Selected extract:
++++++

The Singing Photographer has left the stage. She was carried off, after a remarkable performance as one of the leading street photographers of her generation, at the young age of 66 by breast cancer.

Arlene Gottfried, born in Brooklyn, N.Y., grew up in Coney Island above the hardware store owned by her father Max and his brother Seymour. When she was 9 the family moved to Crown heights where she discovered the vibrant Puerto Rican community she would later immortalize with her camera.

Her interest in photography began in her teens when her father gave her a used camera. She would take photographs around her neighborhood, fearlessly walking up to people to ask if she could take their picture.

Her educational goal was to avoid listening to lectures and doing homework, she said. So she enrolled in the Fashion Institute of Technology in Manhattan. After graduation, she worked as a photographer at an ad agency before launching a successful freelance career.

++++++

Recorded data:
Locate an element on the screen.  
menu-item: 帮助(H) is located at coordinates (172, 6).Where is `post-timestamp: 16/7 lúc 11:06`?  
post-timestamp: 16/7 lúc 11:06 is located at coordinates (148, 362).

++++++

Problems to work on:
1 - In the text about Arlene Gottfried, who owned the hardware store that she grew up above?
2 - Please list every person named in the text about Arlene Gottfried.

Answers below:
1 - Her father Max and his brother Seymour.

2 - Arlene Gottfried, her father Max, and his brother Seymour.